Gradescope is great. I've been a big believer in automatically-graded assignments with rapid feedback ever since my undergraduate systems professor Dr. Carroll at MTSU assigned us the famous CMU malloc lab. In the malloc lab, you implement a memory allocator. If your allocator corrupts memory, you get a zero (deserved). If your allocator works, it is benchmarked rigorously and based on your performance, a grade is printed to the console before the teacher ever sees the assignment. Beautiful.
So when I was tasked with TAing for CS367, a refresh of the previous CS390R, I wanted to help design the course around automatic grading. Partially because the experience as students is great, and partially because grading binary exploitation assignments is extremely difficult.

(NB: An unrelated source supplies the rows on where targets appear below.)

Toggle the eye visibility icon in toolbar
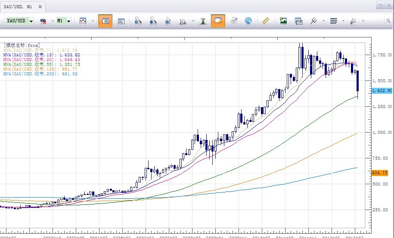394x238 pixels. click(234, 21)
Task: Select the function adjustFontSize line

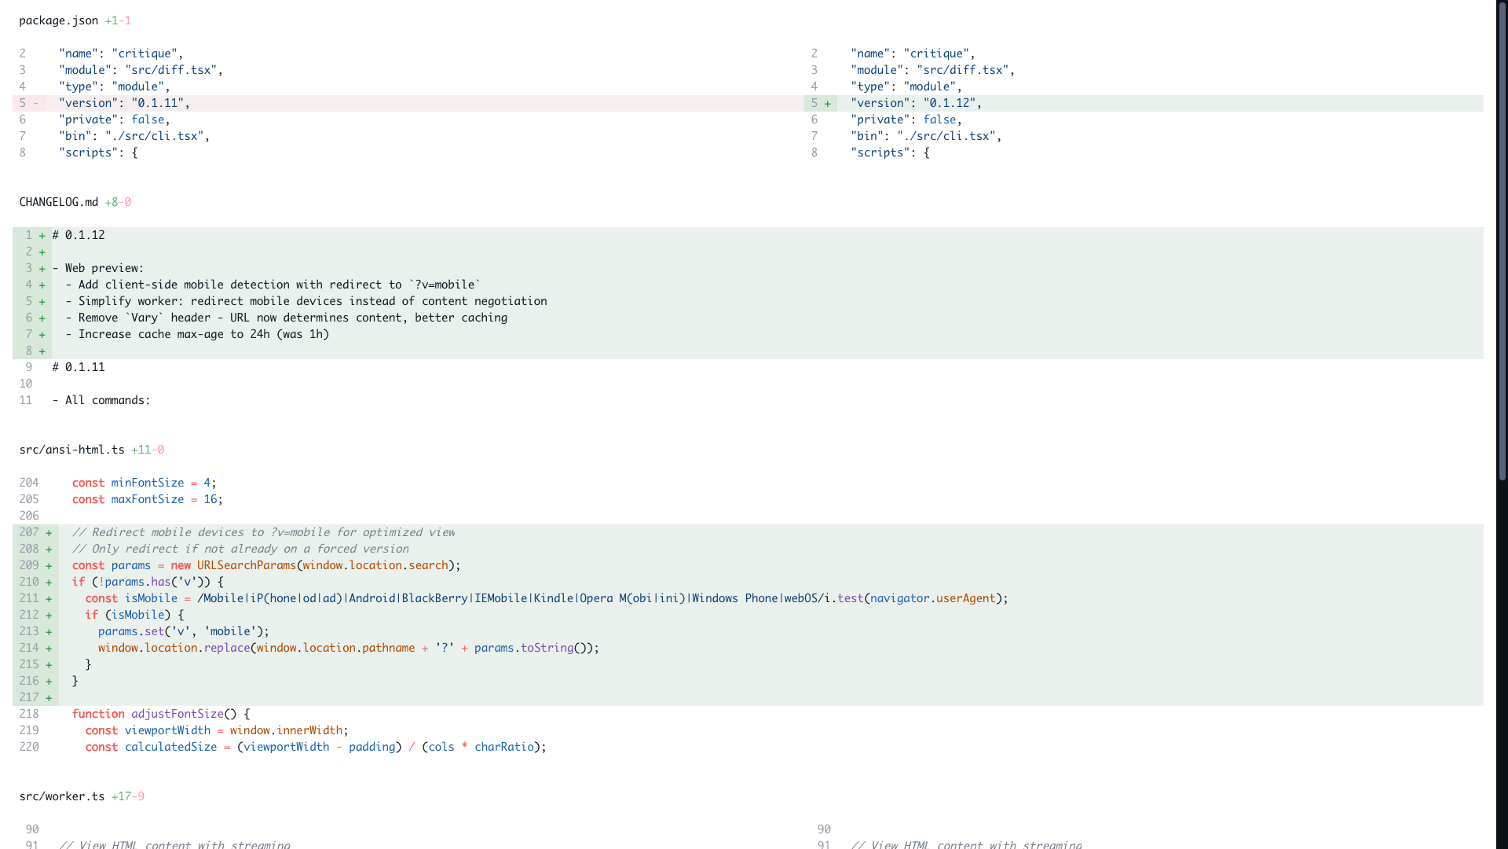Action: [159, 714]
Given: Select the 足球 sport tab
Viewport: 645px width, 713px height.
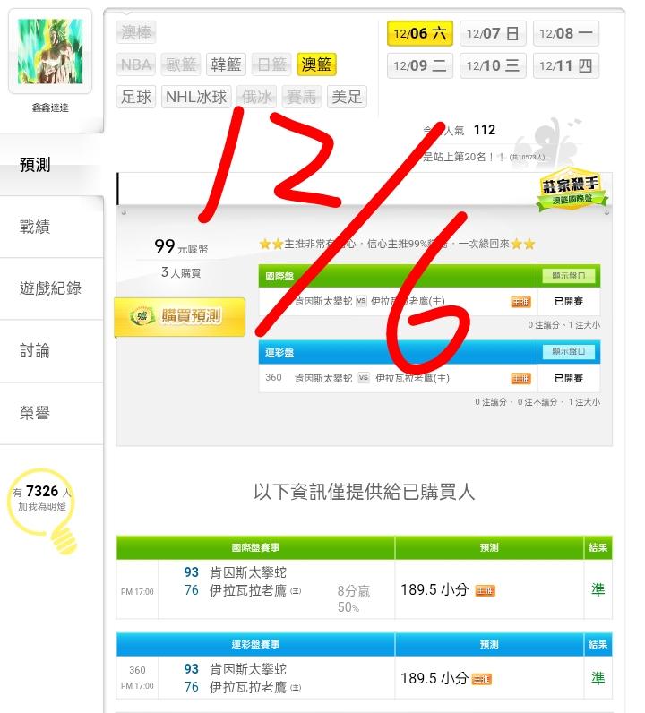Looking at the screenshot, I should [136, 97].
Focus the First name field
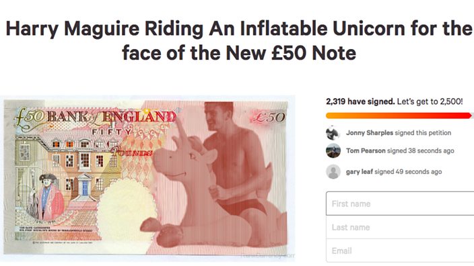The height and width of the screenshot is (266, 474). tap(400, 204)
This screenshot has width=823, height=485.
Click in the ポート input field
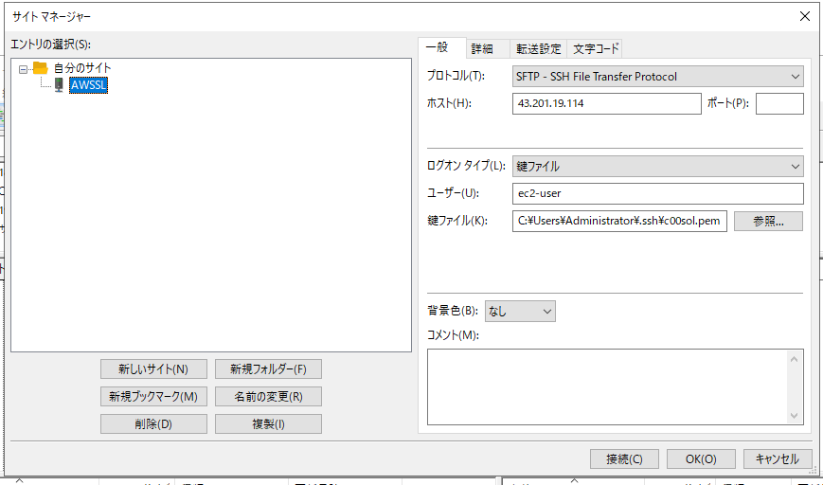tap(778, 103)
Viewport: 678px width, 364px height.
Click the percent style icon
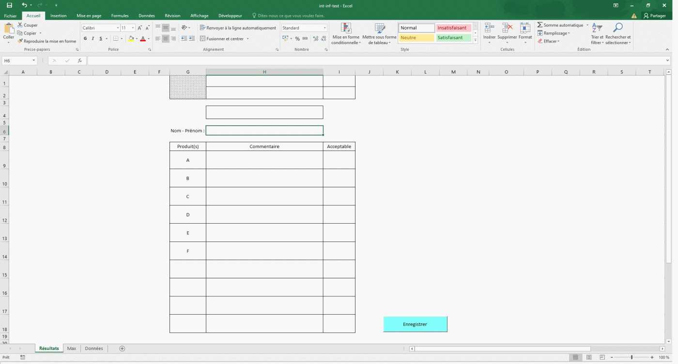(297, 39)
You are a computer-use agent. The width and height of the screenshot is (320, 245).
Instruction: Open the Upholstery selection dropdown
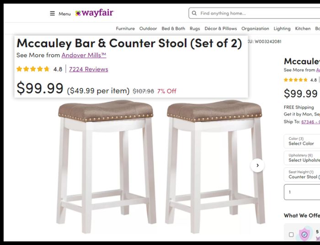tap(302, 158)
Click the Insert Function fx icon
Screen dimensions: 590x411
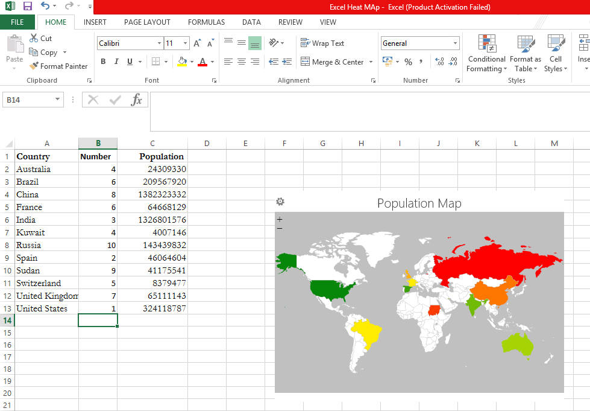click(x=136, y=100)
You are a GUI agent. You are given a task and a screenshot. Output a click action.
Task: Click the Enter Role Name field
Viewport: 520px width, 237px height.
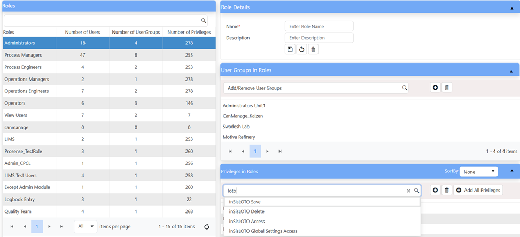pos(319,26)
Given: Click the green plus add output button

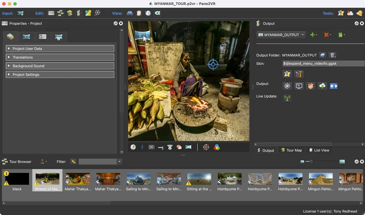Looking at the screenshot, I should [x=312, y=35].
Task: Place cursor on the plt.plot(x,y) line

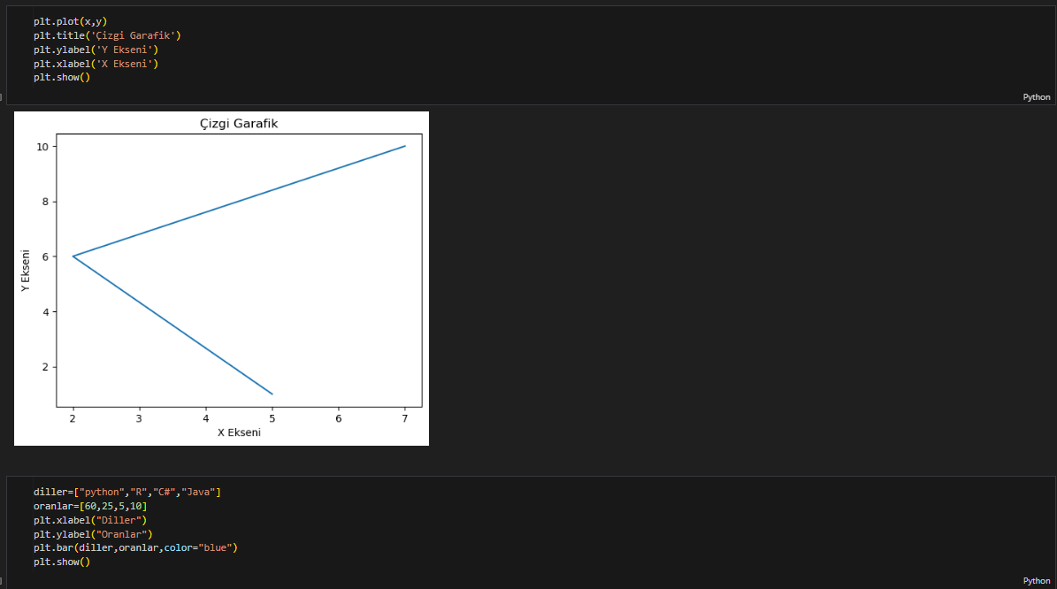Action: click(x=70, y=21)
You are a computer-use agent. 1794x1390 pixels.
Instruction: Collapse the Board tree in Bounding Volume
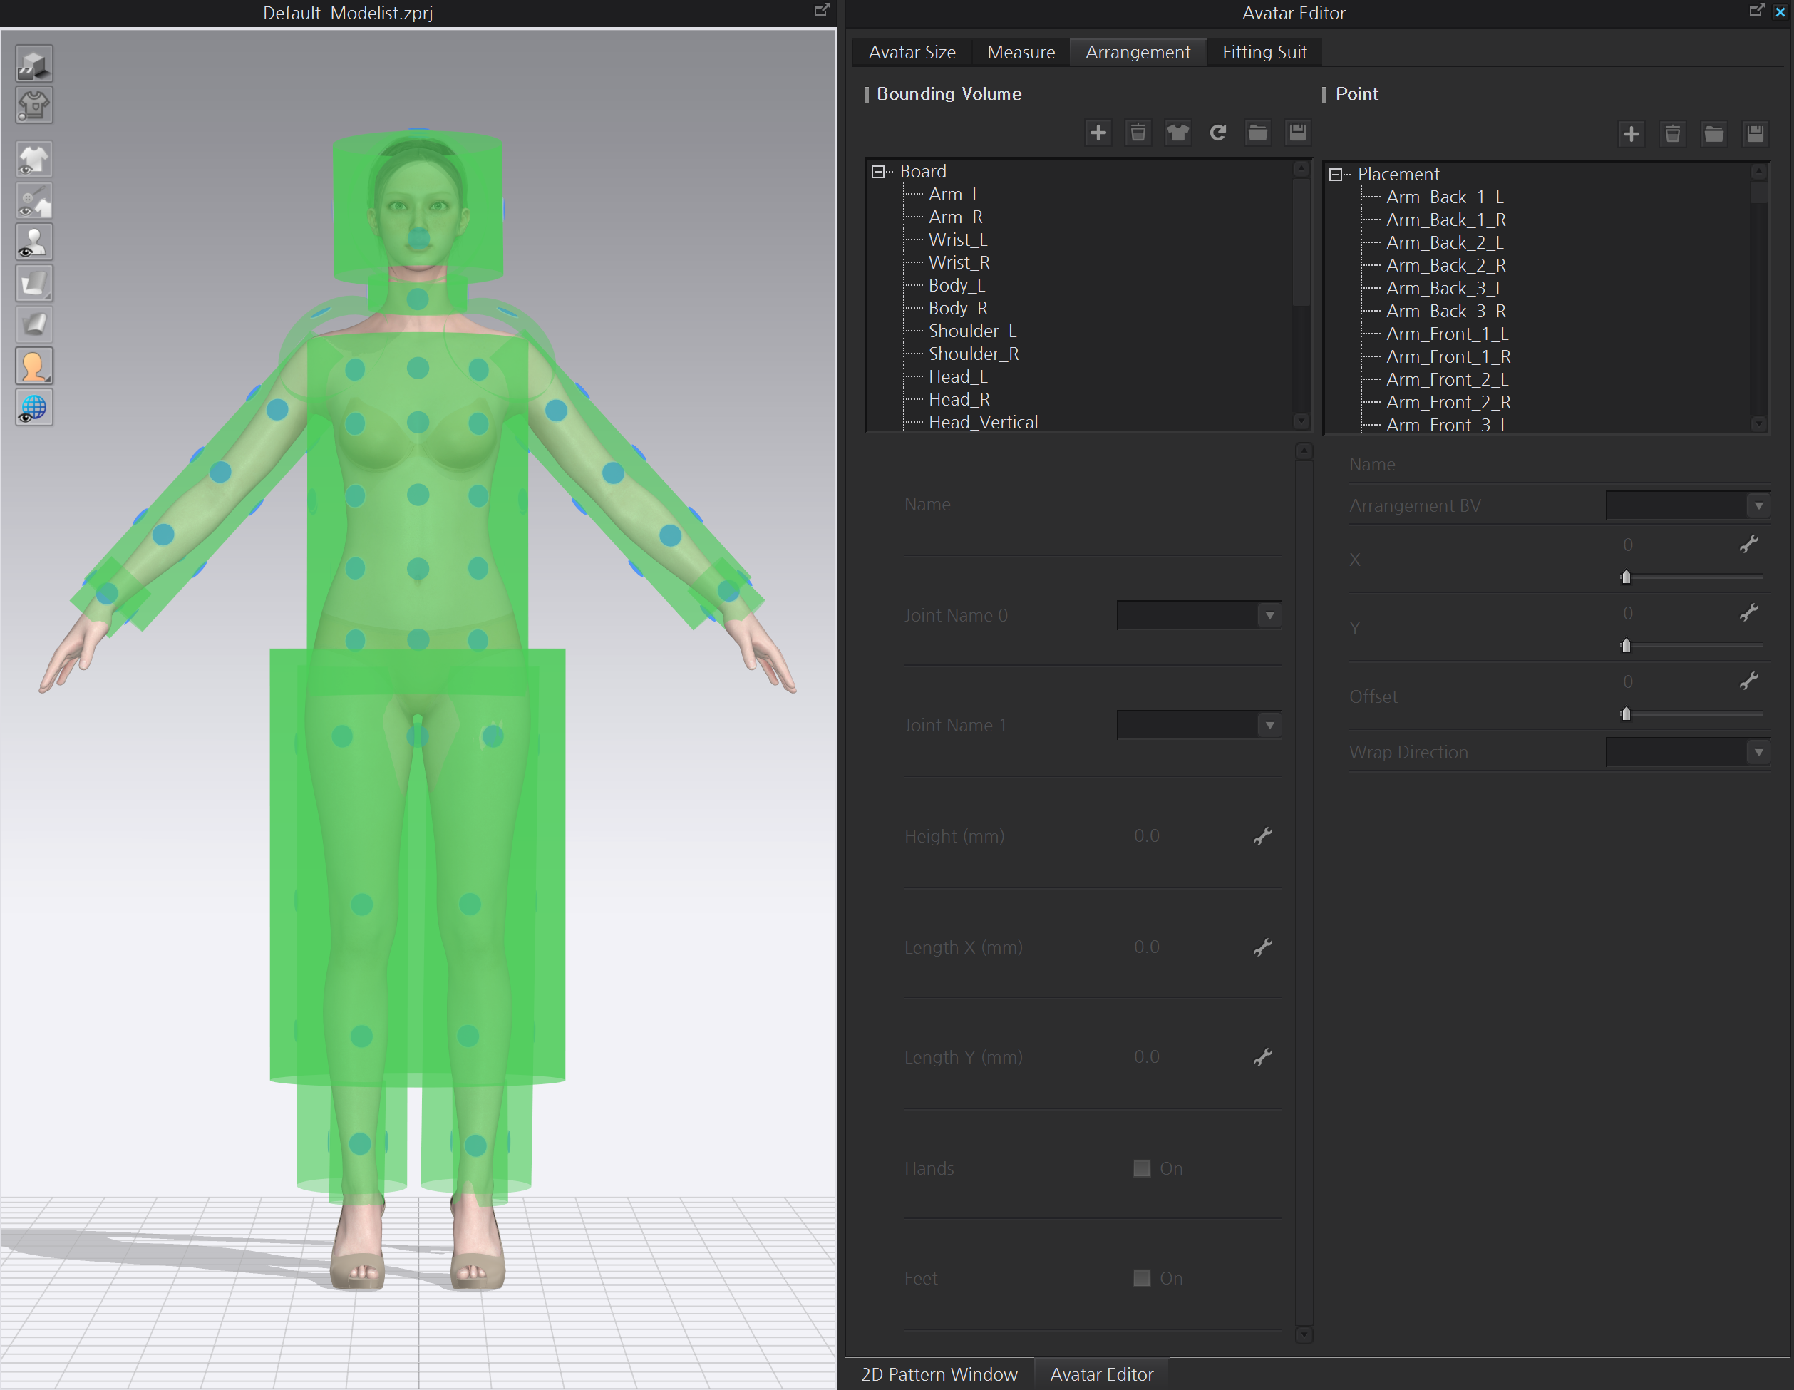[x=878, y=171]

So I set out the build an autograder on gradescope.
Gradescope's autograders are very easy. Write a dockerfile that pulls in programs that access static paths to grade each assignment. No problem, I hacked up some python in like 15 minutes to run students' programs, pipe them into the pwnable binaries and check to see if stderr contained the contents of flag.txt and whatever we asked for. I even made sure it tested numerous flag files and various environment variables to make sure nobody got cheeky and hardcoded a stack address.
I set up the grader and let people submit some assignments. A few were successful, but the complaints started rolling in.
My script isn't working!
It works on my machine!
Oh.... I forgot ASLR. ASLR is an exploit mitigation that uses randomized base addresses to frustrate hackers. Students who were successful were already extremely experienced and figured out how to get "peeks" - views into the address space that let them bypass ASLR. I conferred with the instructor, Lurene Grenier, and she decided that over the course of the class we would keep ASLR off so we could focus on stack exploits, ROP, OS internals, and heap exploits.
No problem, we'll just
echo 0 > /proc/sys/kernel/randomize_va_space
Wait... why isn't it working. Okay I'm a systems programmer. Let me write a quick C wrapper that executes the vulnerable binary after setting personality(ADDR_NO_RANDOMIZE);. Surely that will work.
Nope... what?
It turns out you can't set docker. There's a GitHub issue about it, with another instructor asking about the issue for the same reason I am. He mentioned setting up a QEMU image, but not having fully finished it. Sounds insane, challenge accepted.
The details here aren't super interesting. I grabbed a debian cloud-init image, spun it up with qemu, copied student assignments and the vulnerable binary into it, and had my grader run all of them over SSH. The only real challenge here was making sure to handle timeouts properly.
You can't do accelerated qemu inside docker, so it's unaccelerated and kinda slow. Sure beats waiting 2 weeks to find out what your grade is, or having to manually grade purposely shady exploit code on your computer, though!
As a bonus, sandboxing students code inside a qemu image means that students who get a little too cheeky about their hacking and hack the grader have a much harder time doing so. If they can write a qemu escape they probably don't need to be taking the class.